Former Sudbury, Ont., man helped B.C. homicide suspects just 2 days before they were wanted

A former Sudbury, Ont., man now living in Alberta helped two men get their vehicle out of the mud just before they became the subjects of a Canada-wide hunt in connection with three homicides in British Columbia.

Search continues for fugitives Kam McLeod, Bryer Schmegelsky in connection with 3 homicides

Images of homicide suspects Kam McLeod and Bryer Schmegelsky recorded in northern Saskatchewan a few days after three people were found dead in B.C. (RCMP)

A former Sudbury, Ont., man now living in Alberta helped two men get their vehicle out of the mud just a couple of days before they became the subjects of a Canada-wide hunt in connection with three homicides in British Columbia.

On Sunday, July 21, Tommy Ste-Croix of Cold Lake was visiting his brother in the northeastern Alberta city around 9:30 a.m. MT when his brother's wife mentioned she saw a vehicle stuck in a muddy field on a nearby property, half an hour after first noticing it.
 
Around 10 a.m., Ste-Croix decided he would go out to help the two get the vehicle out of the mud.

"Mom and dad's going to be pissed," Ste-Croix told the two men as he drove up. He said he figured they were local teens out for a rip in their parents' Toyota RAV4, which was stuck and covered in mud.

"They looked at me and said, 'No, mom and dad told me to go for a long joy ride," Ste-Croix said.

He said the three of them then laughed.

"You could tell they were nervous."

Ste-Croix said the men thanked him, shook his hand and told him their real names: Kam McLeod and Bryer Schmegelsky. That same day, the two were reportedly seen driving the same-year Toyota RAV4 in Meadow Lake, Sask., about 150 km east of Cold Lake.

 Just two days later, Manitoba RCMP announced McLeod and Schmegelsky, who had just been considered missing, were in fact suspects in the B.C. homicides.

A burnt-out SUV that had been driven by the suspects was found near Gillam, Man., and Fox Lake Cree Nation. It's this vehicle that Tommy Ste-Croix helped the men push out of the mud in Alberta days earlier. (Submitted by Billy Beardy)

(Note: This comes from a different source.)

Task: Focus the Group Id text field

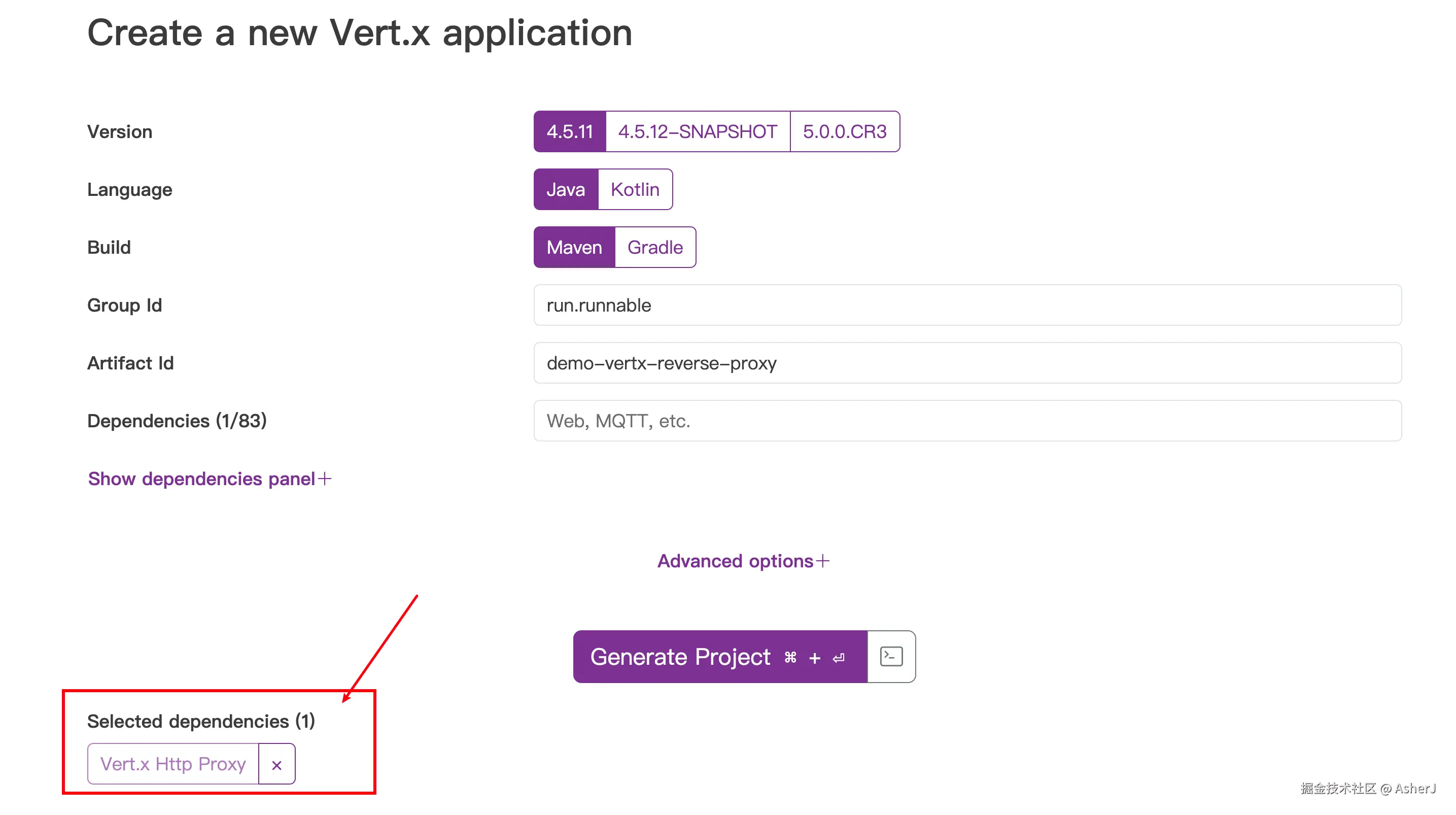Action: click(966, 305)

A previous CBC story quoted RCMP as saying a man in Cold Lake, whose name they haven't released, came across the pair and their vehicle. Police said the man helped two men pull out the RAV4 and after a "short, unremarkable interaction," the pair set off.

On July 23, two days after Ste-Croix had helped them, he realized while on social media who he had assisted.

RCMP have not publicly identified the individual who spotted the pair in Cold Lake. CBC News has reached out to police for additional information, but has not heard back.

"I couldn't believe it. My jaw dropped," Ste-Croix said. He then notified police about his encounter with the two.

"They were polite with me. You know if they really, really wanted me, I could be dead," he said.

"They had the opportunity to grab the truck. I was alone with them. I was behind the SUV tying it up and they pretty much had a brand new truck to take off with. My wallet was in there. But they didn't."

Police continue their search in northern Manitoba for two teenagers suspected of murder. Bryer Schmegelsky and Kam McLeod are wanted in the connection with 3 killings in British Columbia. There have been reported sightings of the two men in Alberta, Saskatchewan and most recently Manitoba. A Sudbury man, Tommy Ste-Croix, unknowingly helped the teenagers get unstuck in Cold Lake Alberta. Ste-Croix has been living in Cold Lake for the last few years. A week ago Sunday, his sister-in-law told him how she saw a couple of people stuck in the mud with their Toyota Rav 4. Ste-Croix went over to help out. The CBC's Waubgeshig Rice asked Ste-Croix what happened. 6:05

That RAV4 Ste-Croix helped yank out of the mud in Alberta was found burnt out days later in northern Manitoba, where the police search for the men has been concentrated for more than a week.

"I hope they get caught, turn themselves in [and] face the consequences if they did do it and let justice do its thing," Ste-Croix said.